SUPERIOR COURT OF NEW JERSEY APPELLATE DIVISION


April 10, 2012

STATE OF NEW JERSEY, PLAINTIFF-RESPONDENT,
v.
TIVON NEALS, A/K/A TIVON E. NEALS, DEFENDANT-APPELLANT.

On appeal from the Superior Court of New Jersey, Law Division, Burlington County, Indictment Nos. 03-09-01213 and 04-09-1061.

Per curiam.

NOT FOR PUBLICATION WITHOUT THE APPROVAL OF THE APPELLATE DIVISION

Submitted December 14, 2011

Before Judges Cuff and Waugh.

Defendant Tivon Neals appeals the dismissal of his petition for post-conviction relief (PCR).
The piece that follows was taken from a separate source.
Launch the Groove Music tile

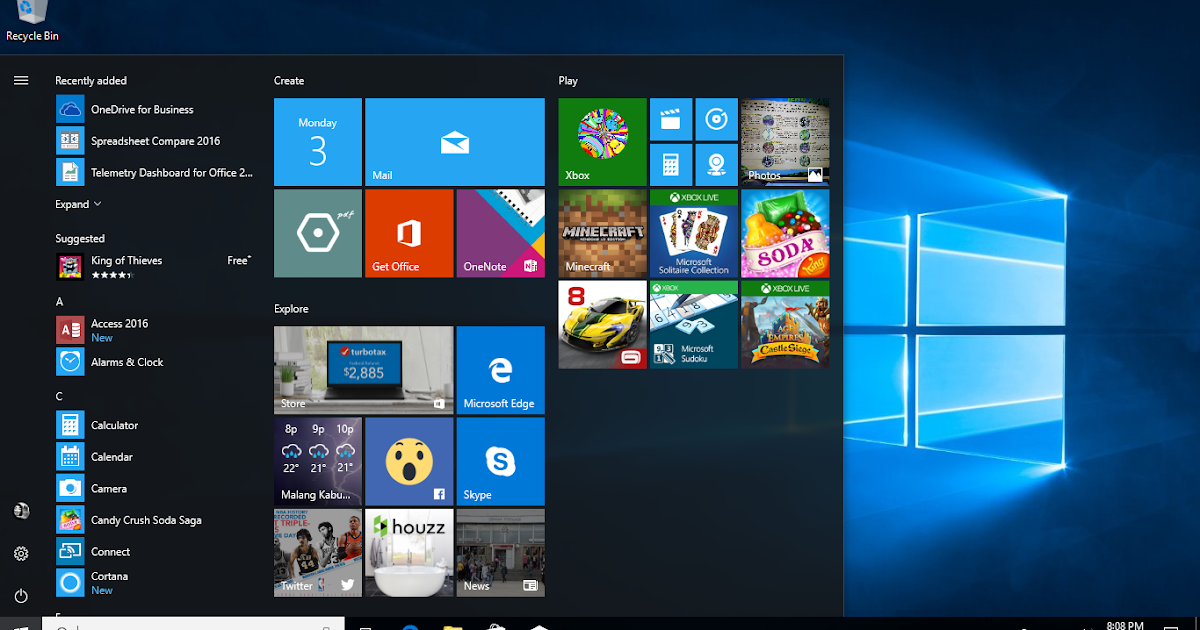(716, 119)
We affirm.

I.

We discern the following facts and procedural history from the record on appeal.

A.

Following a trial on two indictments, Neals was convicted of first-degree murder, contrary to N.J.S.A. 2C:11-3(a)(1) and (2); second-degree possession of a weapon for an unlawful purpose, contrary to N.J.S.A. 2C:39-4(a)(1); third-degree unlawful possession of a weapon, contrary to N.J.S.A. 2C:39- 5(b); fourth-degree retaliation against a witness or informant, contrary to N.J.S.A. 2C:28-5(b); and third-degree terroristic threats, contrary to N.J.S.A. 2C:12-3(a). After merging the possession of a weapon for an unlawful purpose charge into the murder charge, the trial judge sentenced Neals to incarceration for fifty years, subject to an eighty-five percent period of parole ineligibility. On the unlawful possession of a weapon conviction, the judge imposed a concurrent four-year term.

The judge also merged the terroristic threat conviction into the retaliation conviction, and imposed a consecutive prison term of four years with a one-year period of parole ineligibility.
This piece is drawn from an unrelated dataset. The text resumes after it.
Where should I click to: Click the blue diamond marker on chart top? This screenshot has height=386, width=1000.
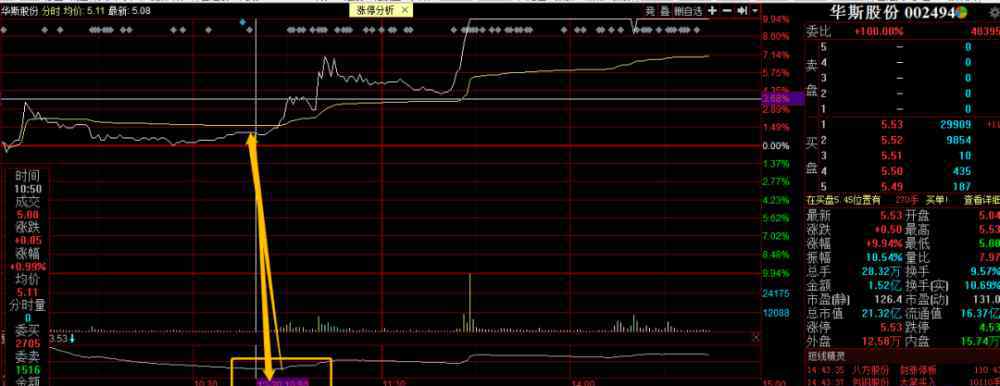242,22
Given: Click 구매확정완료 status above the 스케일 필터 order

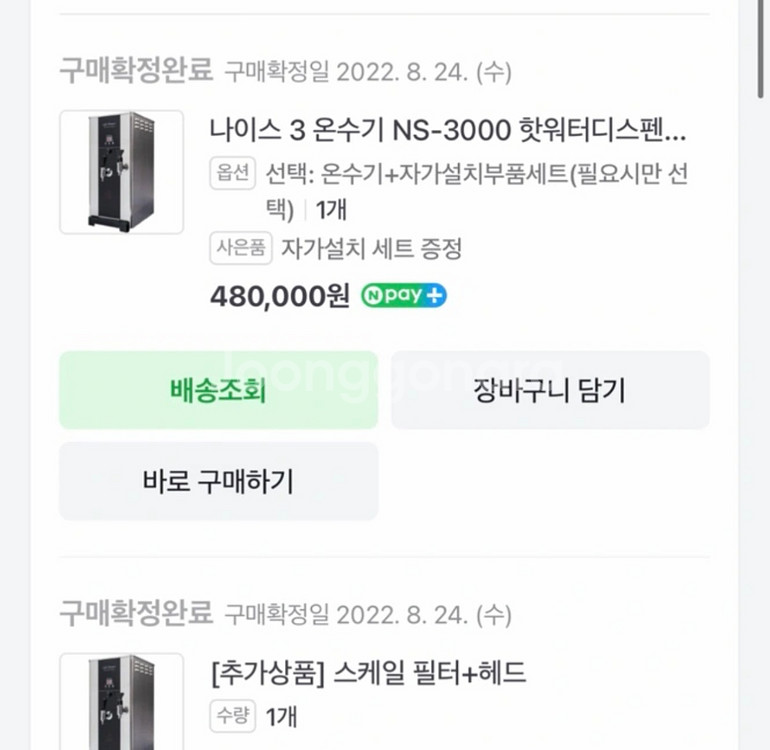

Neals appealed his convictions and we affirmed. The Supreme Court denied certification. State v. Neals, No. A-5053- A-0207-10T2 04 (App. Div. June 25, 2007), certif. denied, 196 N.J. 86 (2008).
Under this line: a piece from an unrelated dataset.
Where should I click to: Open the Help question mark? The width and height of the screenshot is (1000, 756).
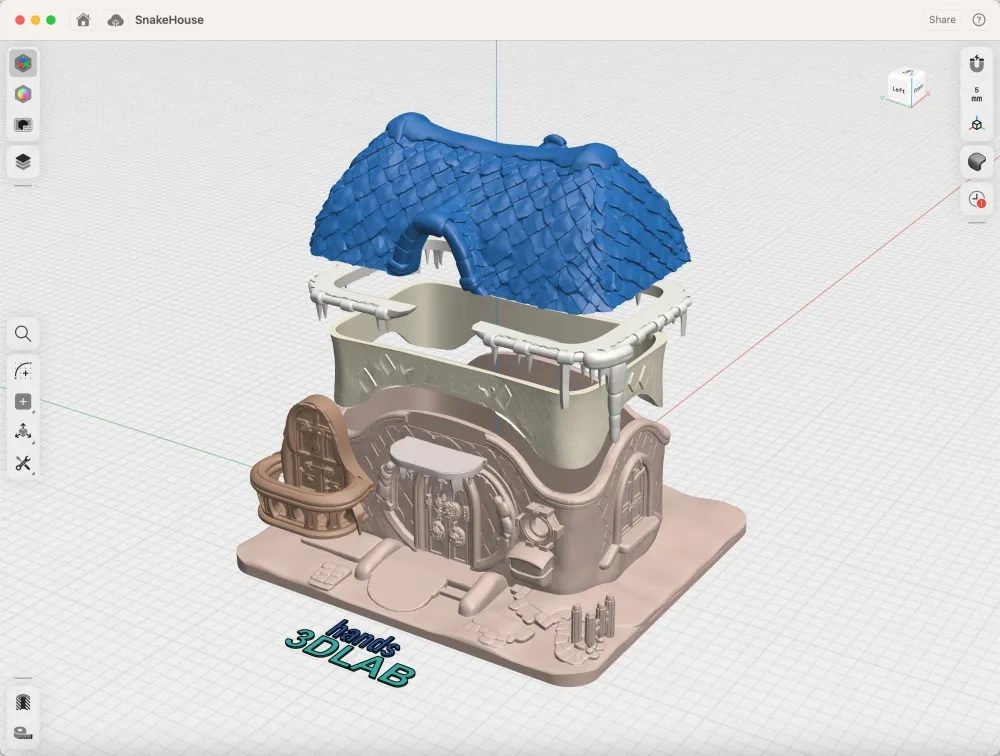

In December 2008, Neals filed his PCR petition, arguing primarily that he received ineffective assistance of trial counsel. Neals' assigned counsel supplemented his pro se petition, arguing, in part, that Neals' appellate counsel was also ineffective.

The trial judge heard argument on the petition on February 2, 2010. In a written opinion filed the same day, the judge dismissed the petition, concluding that Neals failed to establish that he received constitutionally ineffective assistance from either trial or appellate counsel. The judge also concluded that some of Neals' arguments were barred under Rule 3:22-5. This appeal followed.

B.

The following facts, taken from our opinion on the direct appeal, were adduced at trial:

On August 2, 2003, defendant Tivon Neals, M.L., and Thomas T. were traveling to their friend's house in New Jersey to spend the weekend together. They drove in Thomas T.'s mother's red, two-door Mitsubishi Eclipse. A nine millimeter gun that belonged to Thomas T.'s mother was in the car. Thomas T. brought the unloaded weapon to show it to his friends and then placed it on the floor in the backseat of the car.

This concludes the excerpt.